We see an egg being fertilised and cells begin to multiply. Babies grow in their mothers' wombs until, all across the world, they are born. As they mature to adulthood, the individuals each have similar experiences, things which offer pleasure and pain, such as food, sex and violence. Although their lives will take different paths, they are are all related by those experiences.
You know that old puzzle about space aliens? No, not "Do they exist?", the one about what could you show an alien from another planet, a piece of film say, that would sum up life for we humans and make them understand us? Bodysong, written and directed by Simon Pummell, would be a good place to start. Consisting of footage ranging from home movies to newsreels, the images are edited together to form a commentary on life starting from the first recorded films in the late nineteenth century.
There may be no such thing as a typical life, but Pummell focuses on the constants we all share. To begin at the beginning, he shows us babies, who grow to children, who become adults, who finally die, either of old age or by more premature means. The bit in the middle sees people playing, enjoying sex, and eating, but then takes a more sinister turn as fighting becomes rioting, which changes into all out war. This is not the whole story, however.
By offering all this documentary footage, you'd think that the film would soon lapse into cliché: Adolf Hitler and Marilyn Monroe, Neil Armstrong walking on the moon or President Kennedy being assassinated, the destruction of the World Trade Centre or Live Aid. That's not so, for the most part, overfamiliar images are avoided; there are recognisable ones such as the first recorded kiss, the Viet Cong suspect being executed in the street and the brave soul holding up the tanks of the Chinese army, yet most of it is not well known.

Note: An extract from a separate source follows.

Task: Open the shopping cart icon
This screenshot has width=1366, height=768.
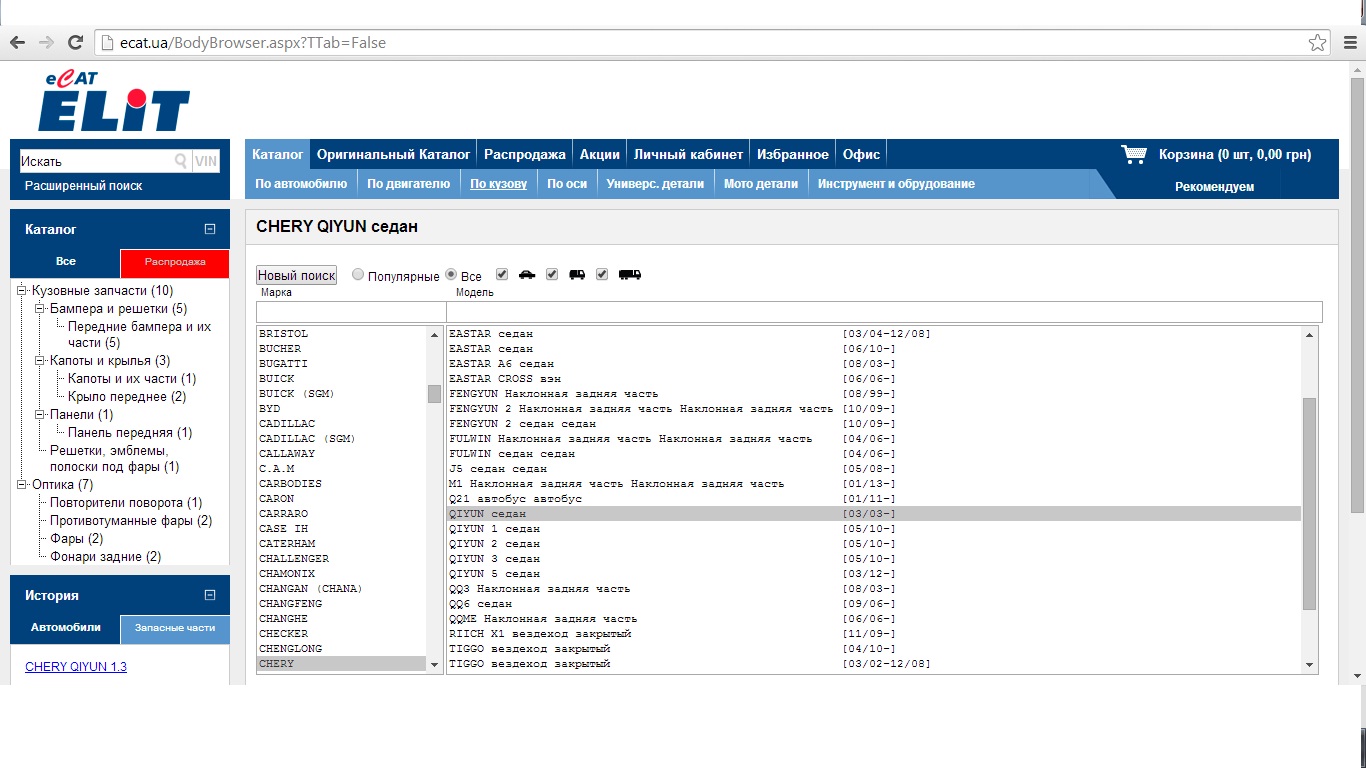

Some of the film is surprising: a man casually throws a laughing baby from hand to hand while standing on the edge of a high rooftop, another starts a fire apparently spontaneously, and various shots from pornographic movies are presented. On the other hand, there are the disturbing effects of war, disease and famine - mass graves, murder, starving children, and that old favourite, the atomic bomb. By slowing most of this footage down, Pummell ensures you can watch from a distance while still taking in the meaning, and Jonny Greenwood's (Radiohead) music drifts over the action, leading you onwards.
Religion is depicted, African holy men intercut with Catholic priests, and then art makes an appearance - but only in an abstract or symbolic way, such as Jackson Pollock's work or simply a circle being drawn on paper. The cycles of life, be they daily hunger or death itself, are underlined, but you can get the impression that Pummell is trying to be too all-encompassing; you may start to wonder, could you be more specific? He's strong on examples but vague on theory. When someone finally speaks, it's surprising, bringing personalities alive for a short time. After eighty minutes you may not feel as if you've lived hundreds of lifetimes, but the effect will have been mesmerising.
Before directing films, Pummell line produced over 40 commercials combining live action and animation. He went on to create award winning animations and films for Channel 4, with many international retrospectives of his work.
Pummell created two short films for the feature film that accompanied Freddie Mercury's final album - Queen's 'Made in Heaven', however it wasn't until Bodysong that he directed his first major feature film.
His second feature film, some time later, was science fiction romance Brand New-U, which opened at the Edinburgh Film Festival.